Afin de maintenir l’attention sur l’expérience émotionnelle de manière optimale et sécuritaire pour voir la somatisation se manifester, on utilise comme guide le triangle du conflit de Malan (Malan, 1979). Lorsque la centration sur l’expérience émotionnelle soulève de l’anxiété, il est nécessaire d’établir si celle-ci ne déborde pas les capacités du patient. Ainsi, lorsqu’elle se diffuse dans les muscles lisses ou sous forme de perturbations cognitives et perceptuelles, l’anxiété sera jugée trop intense pour le travail d’élaboration émotionnelle et ce travail sera interrompu afin de réduire le niveau d’anxiété.
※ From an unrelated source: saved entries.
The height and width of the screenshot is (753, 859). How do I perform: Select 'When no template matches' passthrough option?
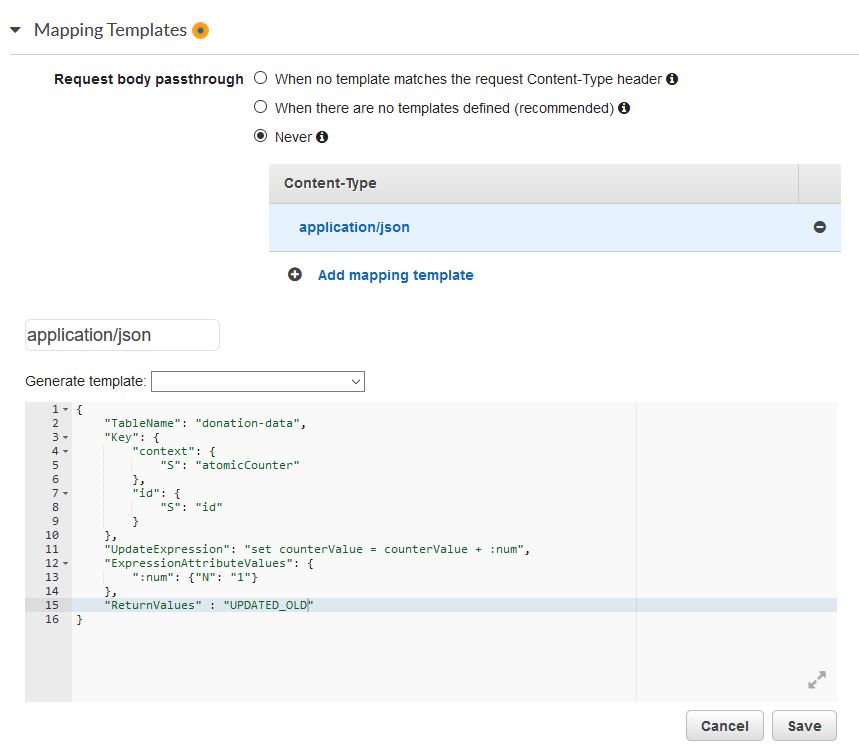(261, 78)
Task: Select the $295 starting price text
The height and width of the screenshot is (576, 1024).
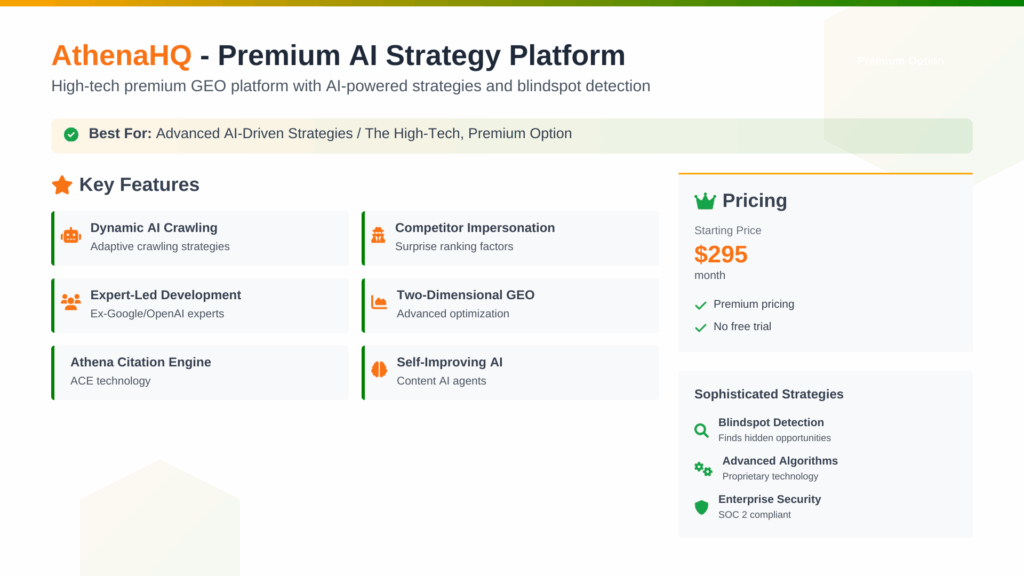Action: [721, 255]
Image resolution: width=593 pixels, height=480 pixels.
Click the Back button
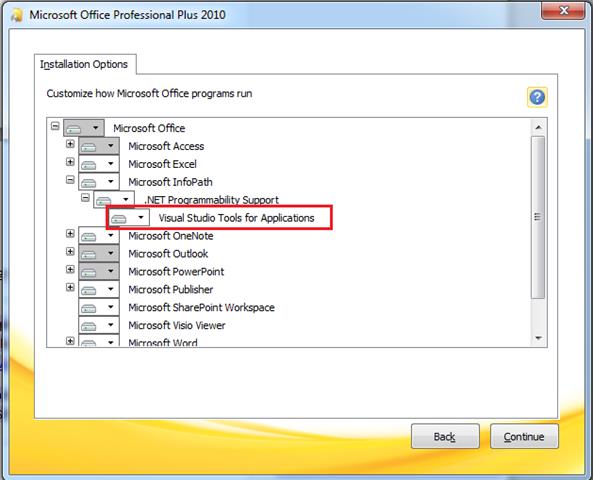(x=445, y=437)
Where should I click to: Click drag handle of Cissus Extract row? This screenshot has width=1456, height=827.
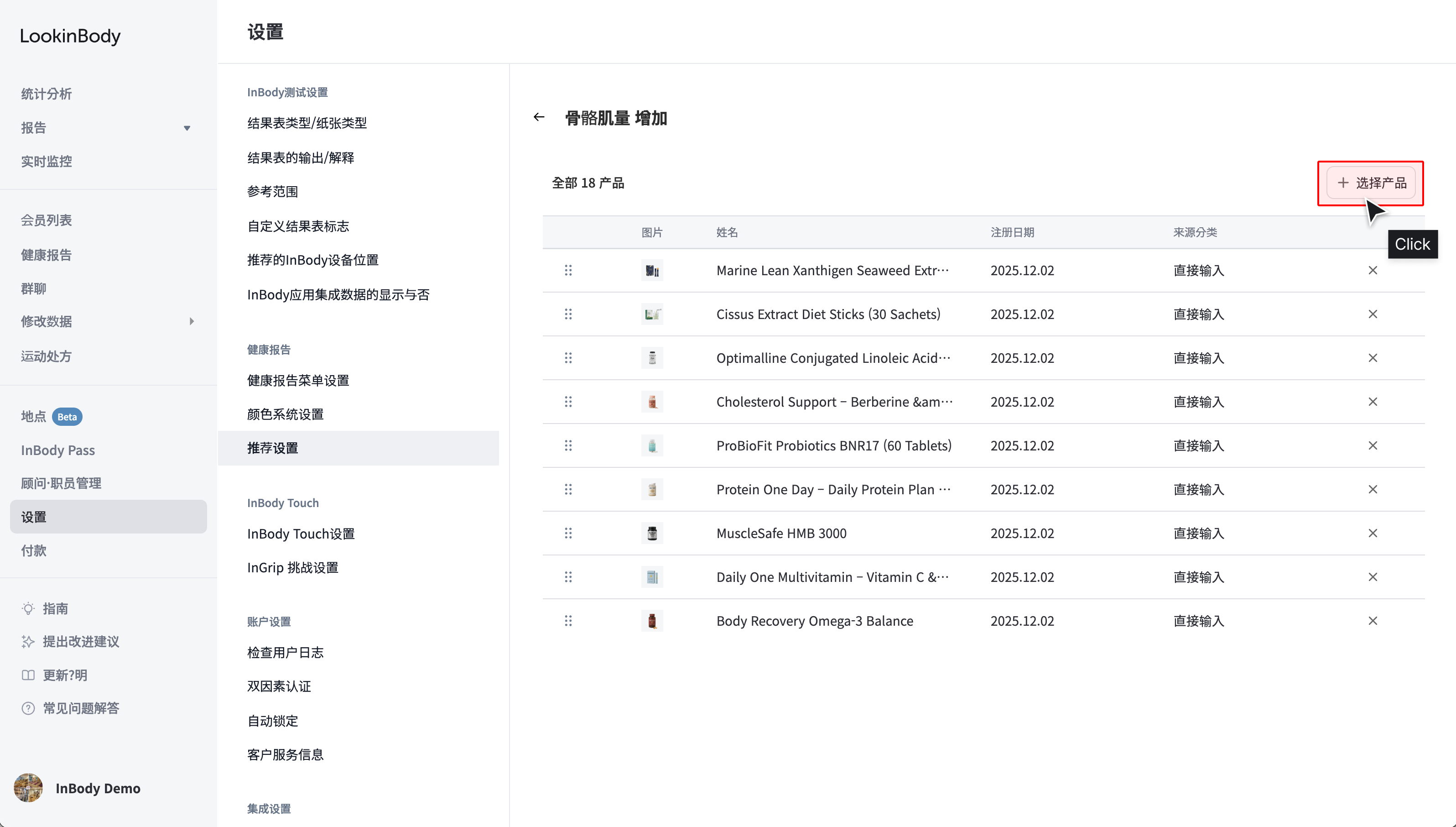coord(568,314)
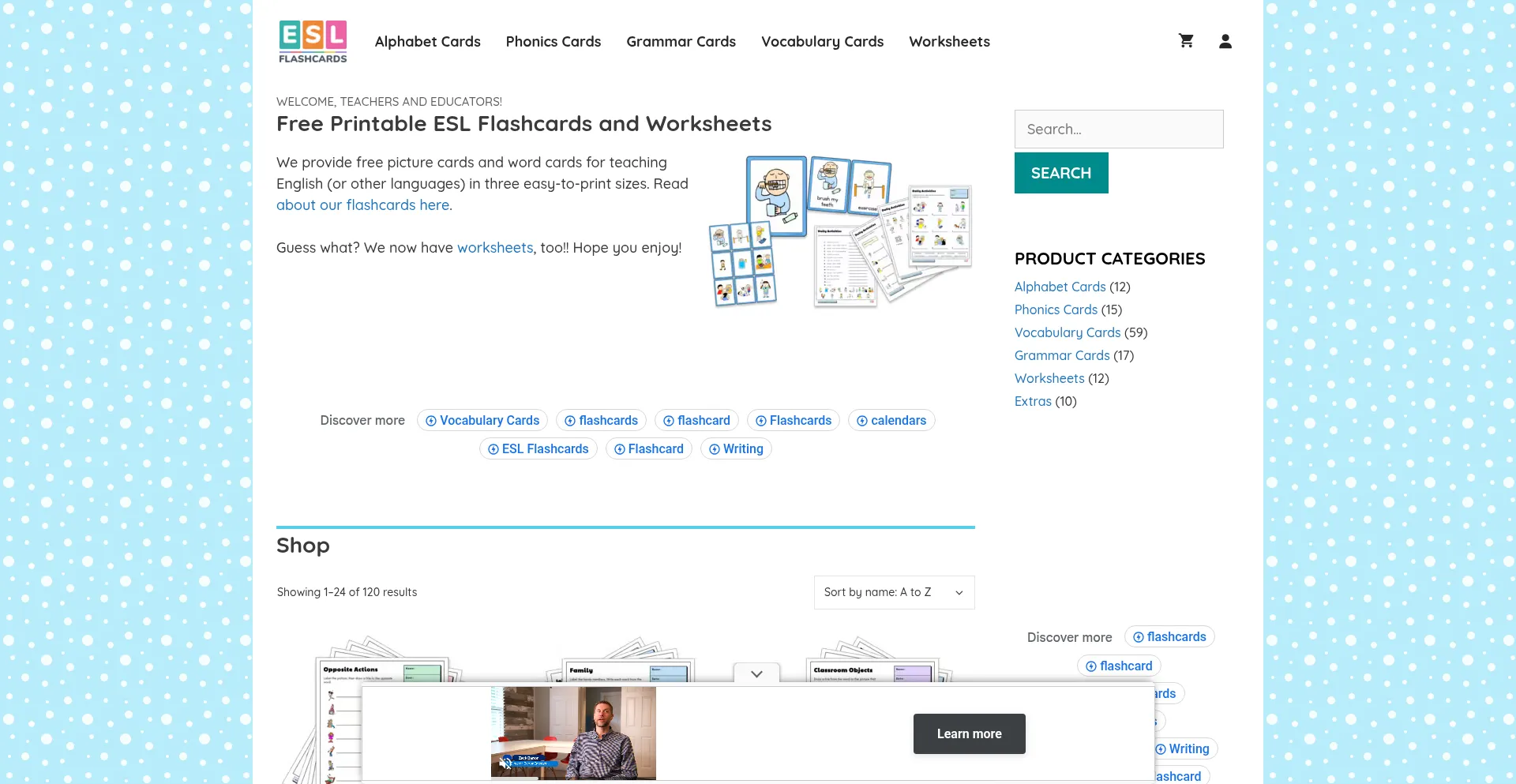Screen dimensions: 1516x784
Task: Click the plus icon on sidebar flashcard tag
Action: tap(1091, 666)
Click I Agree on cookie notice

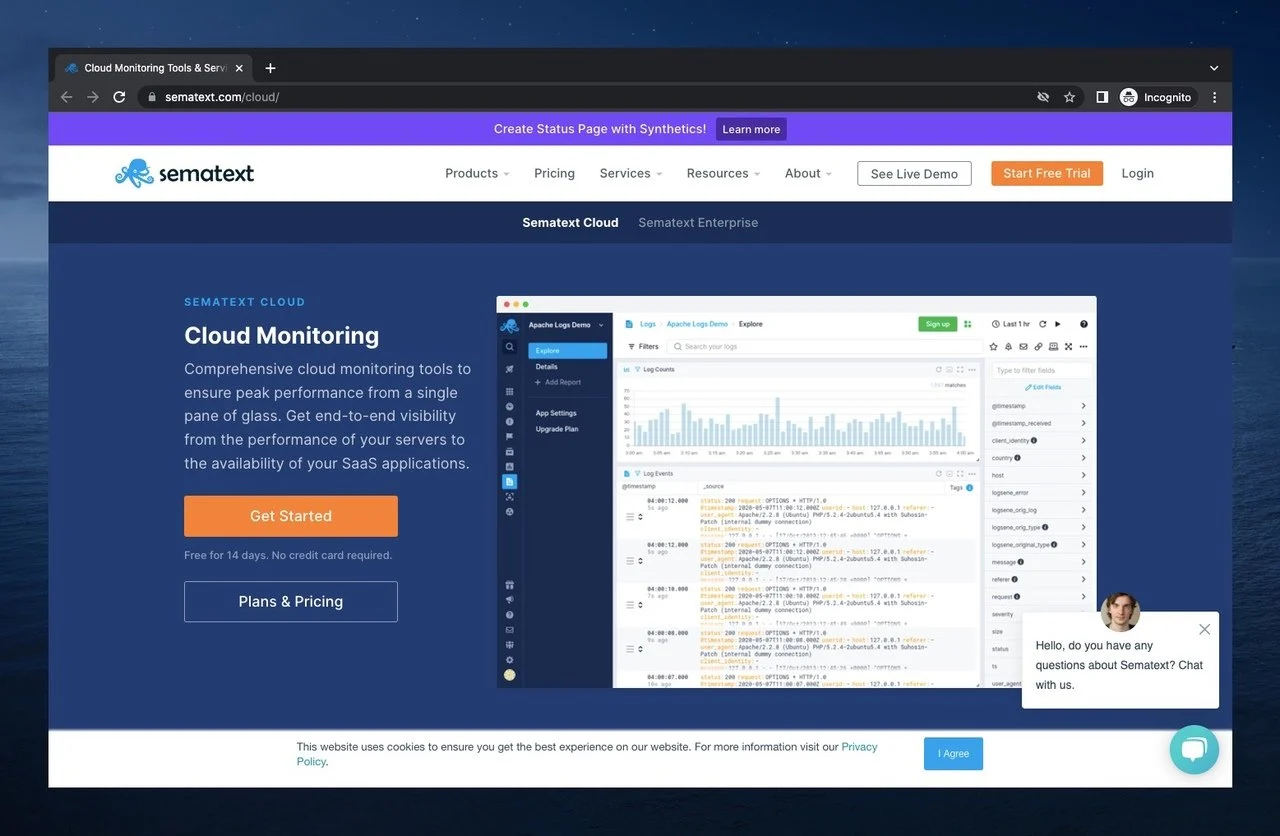click(953, 754)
Une manière de la diminuer consiste à présenter au client un résumé de la chaîne des facteurs ayant mené à l’exacerbation de l’anxiété. Si le patient réagit aux questions par des mécanismes de défense (p. ex. : intellectualisation, projections, etc.), des interventions visant à les interrompre seront utilisées afin de favoriser le retour à l’expérience émotionnelle. Le lecteur intéressé à en savoir plus pourra trouver dans Abbass et Schubiner (2018) une illustration de la méthode.

Interprétation des réponses observées
Cette démarche d’évaluation centrée sur l’expérience émotionnelle permettra d’observer quatre réponses somatiques possibles. 1) La modulation transitoire du symptôme dans son intensité. Dans cette situation, le symptôme s’amplifie en lien avec la focalisation sur l’expérience somatique de l’émotion et ensuite diminue lorsque l’attention s’éloigne de celle-ci. Dans ce cas, il est possible de conclure à la présence probable d’un processus actif de somatisation. Une psychothérapie expérientielle serait recommandée. Soulignons que la disparition du symptôme, même transitoire, est la meilleure démonstration que la somatisation des émotions est un facteur menant aux symptômes somatiques. 2) La disparition du symptôme. La conclusion est qu’il s’agissait d’une somatisation, et la conduite clinique viserait le maintien des gains. 3) La persistance du symptôme. Ici, aucun changement n’est observé ; par conséquent, la somatisation est peu probable et des facteurs possiblement d’ordre physique sont en cause. 4) La réponse somatique diffuse. La conclusion sera que les facteurs émotionnels n’ont pas de lien avec le symptôme. D’autres examens pourraient être envisagés.

Précautions
Plusieurs précautions doivent être envisagées lors de l’interprétation de ces quatre réponses. D’abord, il y a la possibilité de faux positifs liés à une modulation fortuite de l’intensité du symptôme pendant l’examen ou en lien avec un problème de santé potentiel nullement lié à la somatisation et qui n’a pas encore été identifié. Ensuite, il y a la possibilité de faux négatifs liés aux compétences insuffisantes du clinicien ou aux caractéristiques du patient, telles qu’une attitude très défensive ou la prise d’un médicament.

Les candidats les plus aptes à avoir des réponses valides sont ceux qui manifestent lors de l’examen des signes d’anxiété somatique inconsciente qui s’expriment dans les muscles striés. Les patients qui ont des histoires personnelles de psychopathologie et de troubles fonctionnels sont de bons candidats. Les patients montrant une attitude complètement fermée doivent être sensibilisés adéquatement à la démarche, sans quoi celle-ci pourrait porter atteinte à l’alliance thérapeutique en créant de la confusion dans la conceptualisation du problème somatique. Enfin, la présente démarche doit tenir compte du degré de fragilité des patients, en particulier s’ils sont activement suicidaires ou présentent des symptômes dissociatifs, des troubles graves de la personnalité ou d’intenses symptômes de conversion (Abbass, 2015). Lorsque le patient manifeste des signes d’anxiété dans les muscles lisses ou sous forme de perturbations cognitives perceptuelles, donc suggérant une réponse parasympathique, l’exposition émotionnelle doit être arrêtée et la régulation de l’anxiété du patient privilégiée.